Task details: The word to find is "agent". Copy each line of the material that contains it.

Dataset records:
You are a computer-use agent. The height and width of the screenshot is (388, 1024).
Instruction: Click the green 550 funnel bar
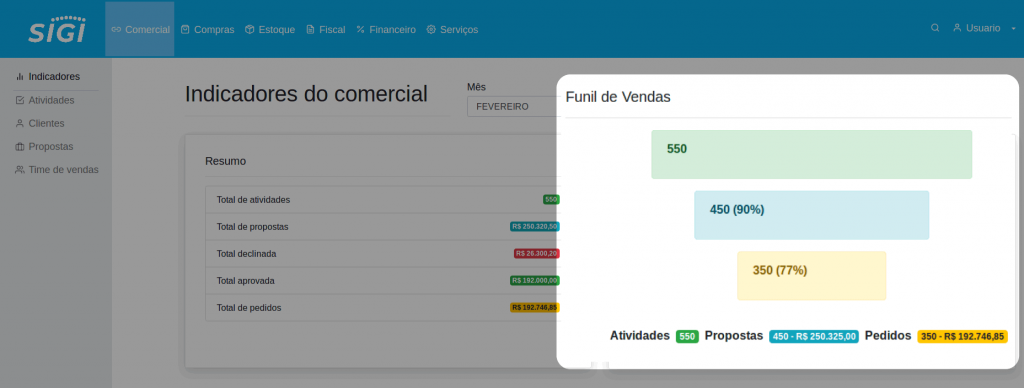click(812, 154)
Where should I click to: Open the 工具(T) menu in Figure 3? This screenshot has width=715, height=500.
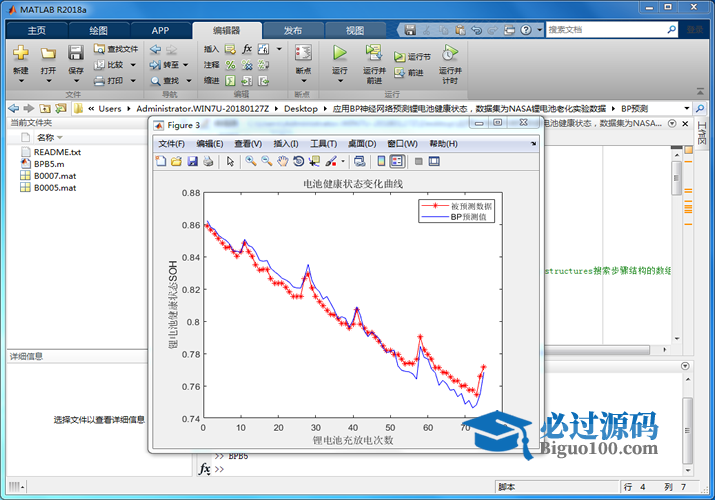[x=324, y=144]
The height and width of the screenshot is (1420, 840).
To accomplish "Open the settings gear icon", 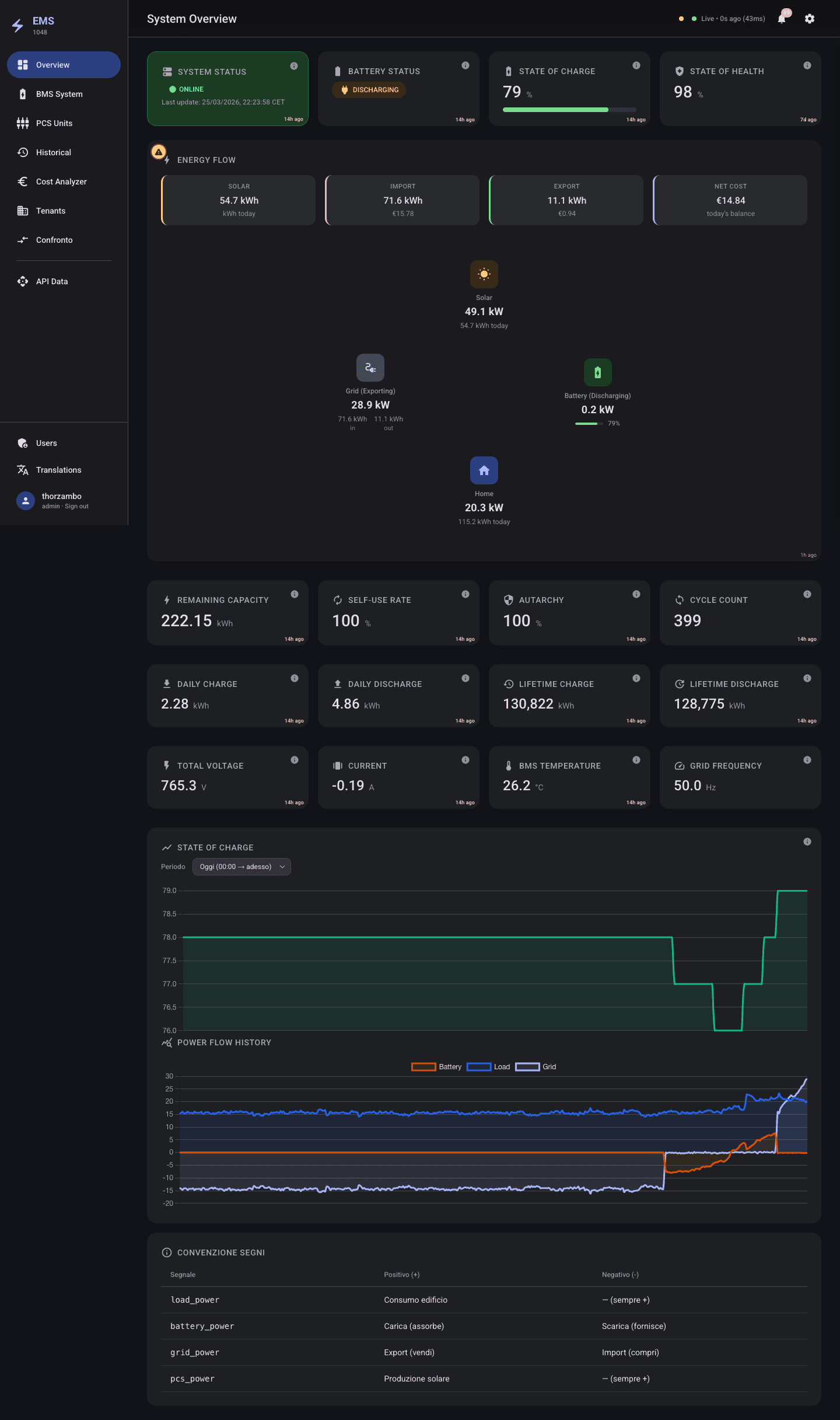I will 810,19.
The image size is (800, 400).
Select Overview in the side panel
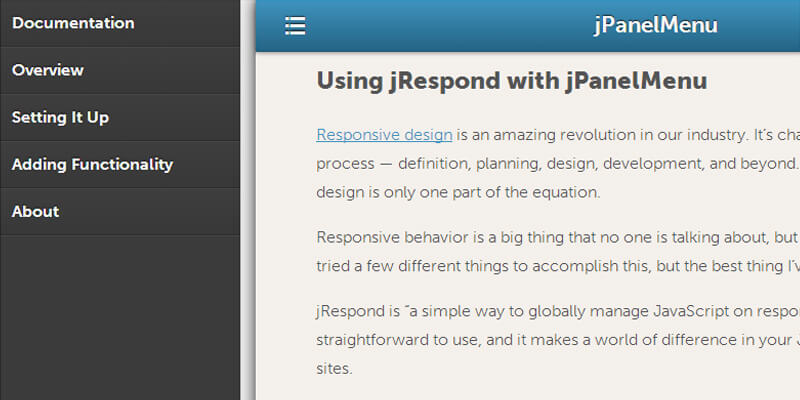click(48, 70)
...
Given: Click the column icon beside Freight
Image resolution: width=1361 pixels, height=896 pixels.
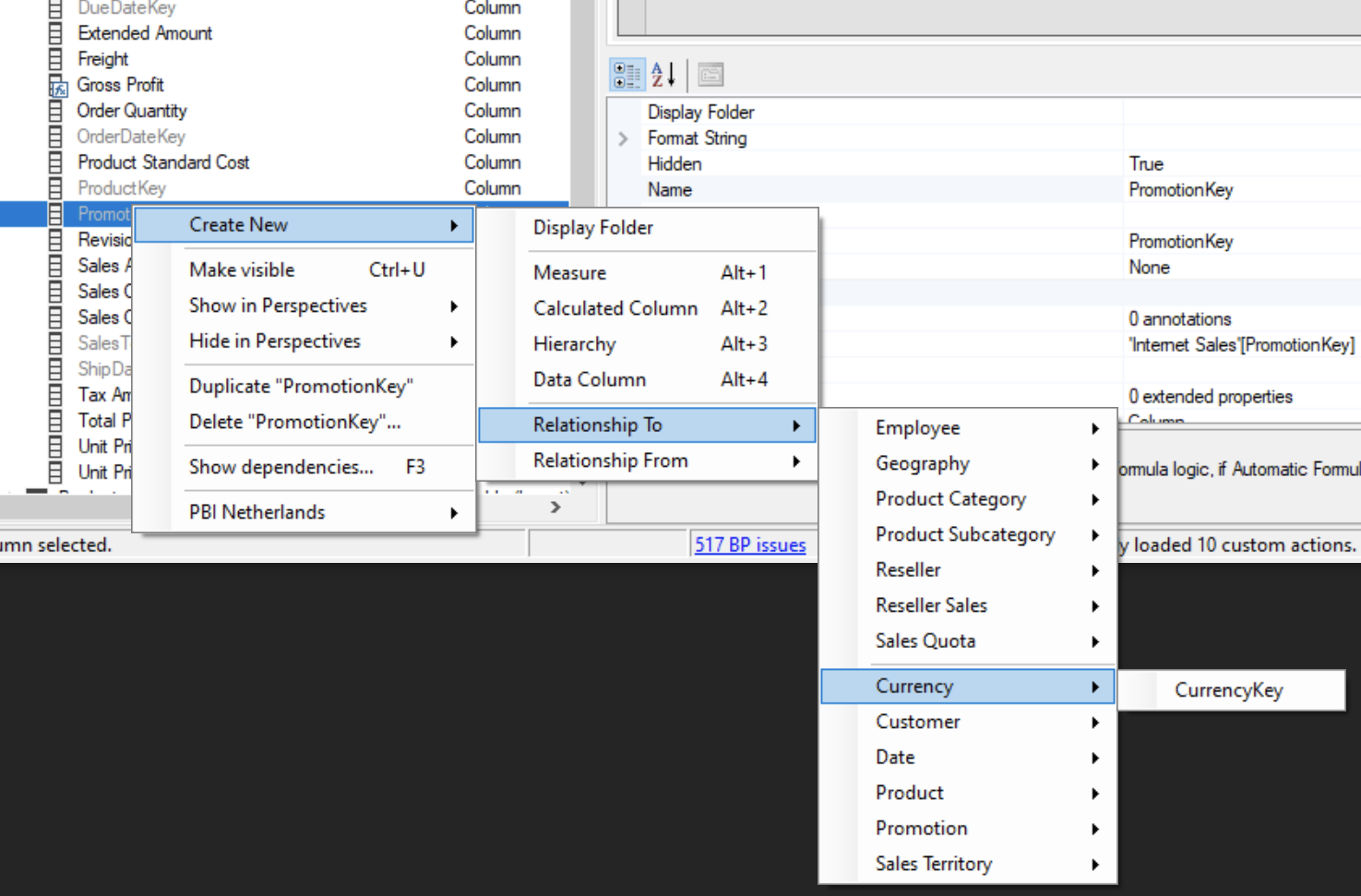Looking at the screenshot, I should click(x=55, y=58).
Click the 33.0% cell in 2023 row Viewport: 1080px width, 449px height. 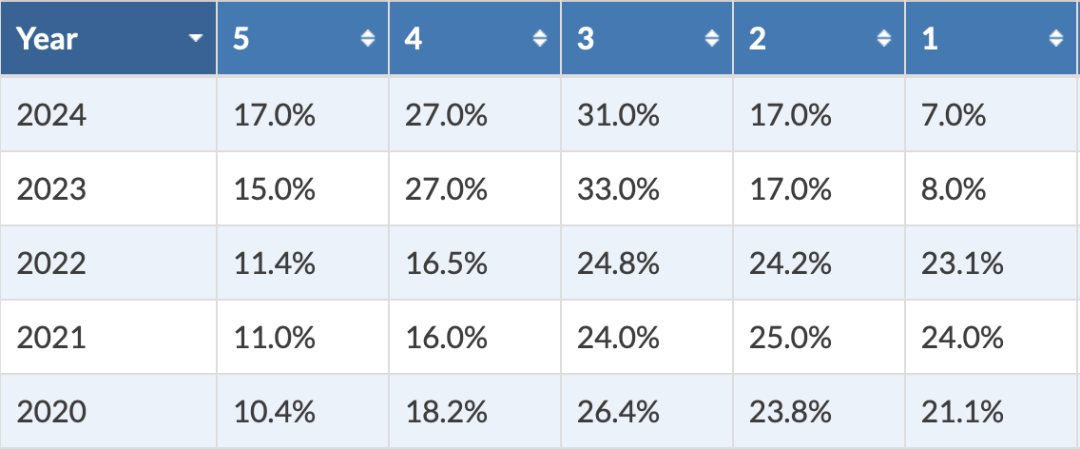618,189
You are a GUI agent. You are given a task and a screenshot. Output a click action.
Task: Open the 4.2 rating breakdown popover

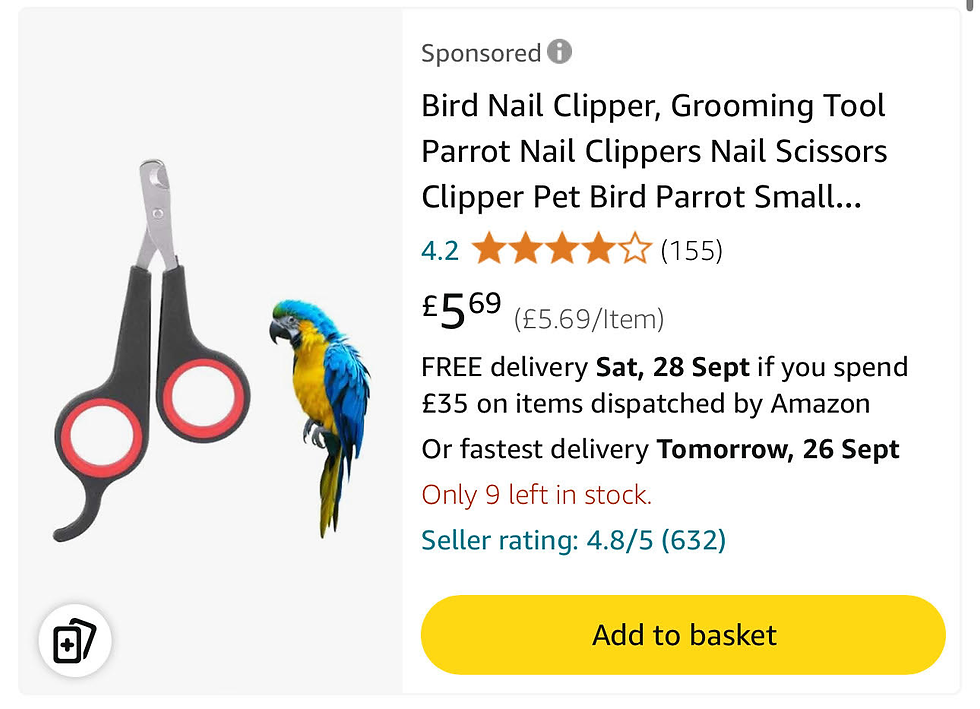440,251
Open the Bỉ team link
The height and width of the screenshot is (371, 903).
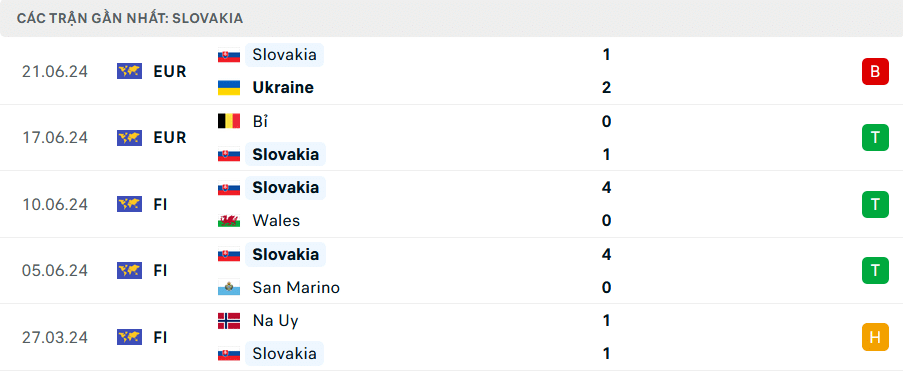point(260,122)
--
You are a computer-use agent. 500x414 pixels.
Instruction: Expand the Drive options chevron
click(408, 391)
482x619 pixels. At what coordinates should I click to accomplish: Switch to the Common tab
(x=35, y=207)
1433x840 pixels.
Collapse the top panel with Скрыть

Answer area:
You are a computer-use agent. The height and width of the screenshot is (388, 1024).
You are a GUI agent. You are given a task and a screenshot. Output a click action.
You are a computer-use agent. 500x414 pixels.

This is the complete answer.